5 de outubro de 2017
Análises de conteúdo de intestino mais comuns de macroinvertebrados são visuais. Exigindo intenso conhecimento sobre diversidade morfológica de organismos de presas, eles falta suave rapina encorpada e, devido à forte cominuição de rapina, são quase impossíveis para alguns organismos, incluindo anfípodes. Nós fornecemos abordagens genéticas detalhadas, a novela de macroinvertebrados presas identificação na dieta de anfípodes.
O objetivo geral deste protocolo é melhorar as investigações da ecologia trófica, especialmente a partir de amostras de campo. Este método pode ajudar a responder a questões-chave no campo da ecologia da teia alimentar, como o impacto de espécies invasoras nas interações tróficas. A principal vantagem é a aplicação adicional para mais tempo integrando análises tróficas para os mesmos espécimes e que pode ser aplicada por praticamente todos os ecologistas.
Embora tenhamos estabelecido essa abordagem para fornecer informações sobre o consumo de presas dos consumidores aquáticos, ela também pode ser aplicada para outros fins, por exemplo, para determinar a composição de espécies em amostras de macroinvertebrados bentônicos.
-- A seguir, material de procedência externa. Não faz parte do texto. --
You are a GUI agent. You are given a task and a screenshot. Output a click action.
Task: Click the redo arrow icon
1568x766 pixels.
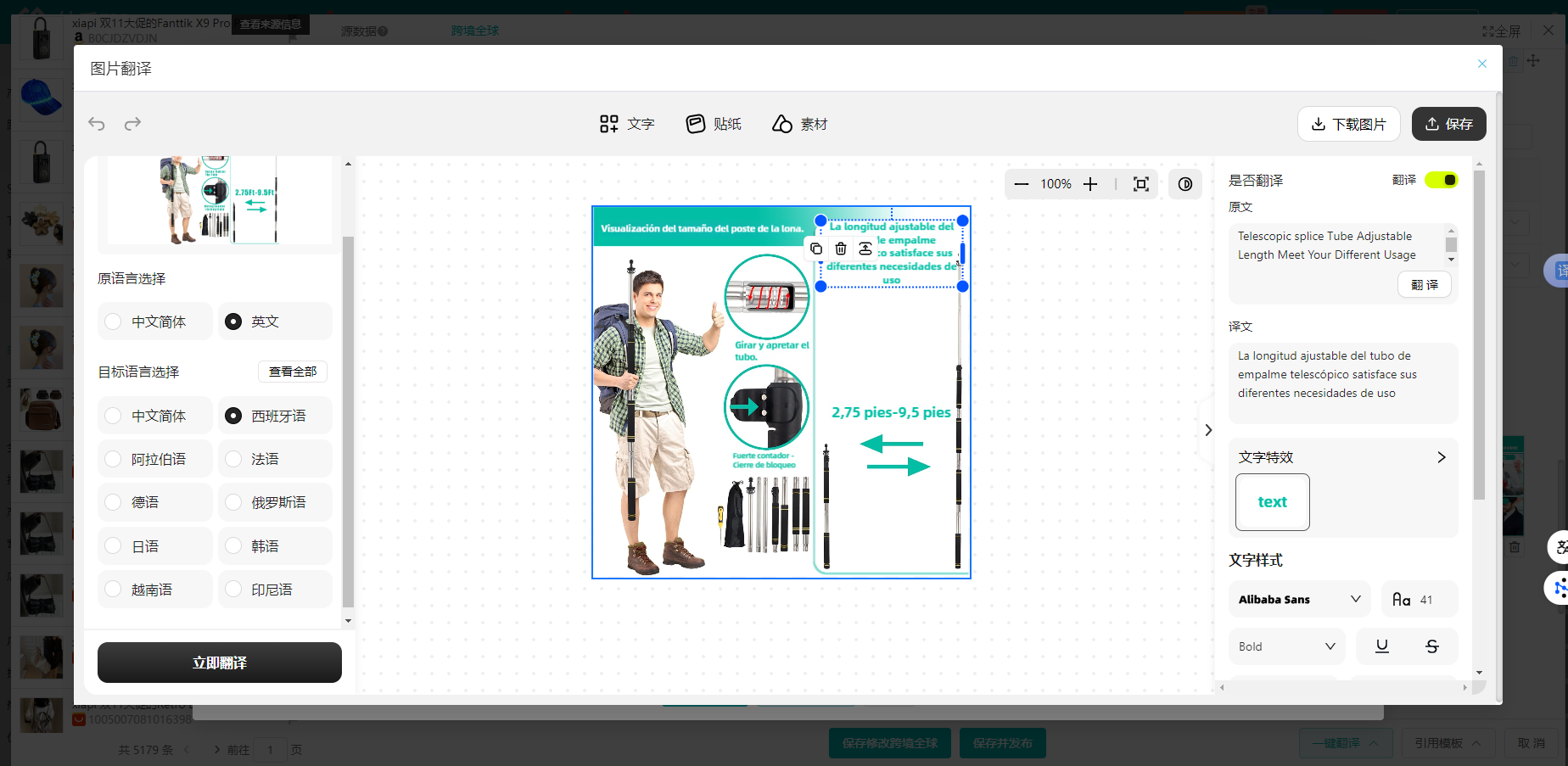(x=132, y=124)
Demonstrando o procedimento estará Christian Sodemann, um técnico do nosso laboratório. Para iniciar este experimento, transfira o trato gastrointestinal do predador previamente dissecado para um tubo de reação de trava segura de dois mililitros contendo 440 microlitros de tampão de extração de sal.
Congele imediatamente as amostras a menos 20 graus Celsius até a extração do DNA. Depois de remover as amostras do freezer, inicie a extração de DNA usando uma pinça para adicionar um cordão de aço inoxidável de cinco mililitros a cada tubo de amostra e, em seguida, deixe as amostras na bancada em temperatura ambiente para descongelar. Usando um moinho de esferas, homogeneizar as amostras por um minuto a 15 hertz.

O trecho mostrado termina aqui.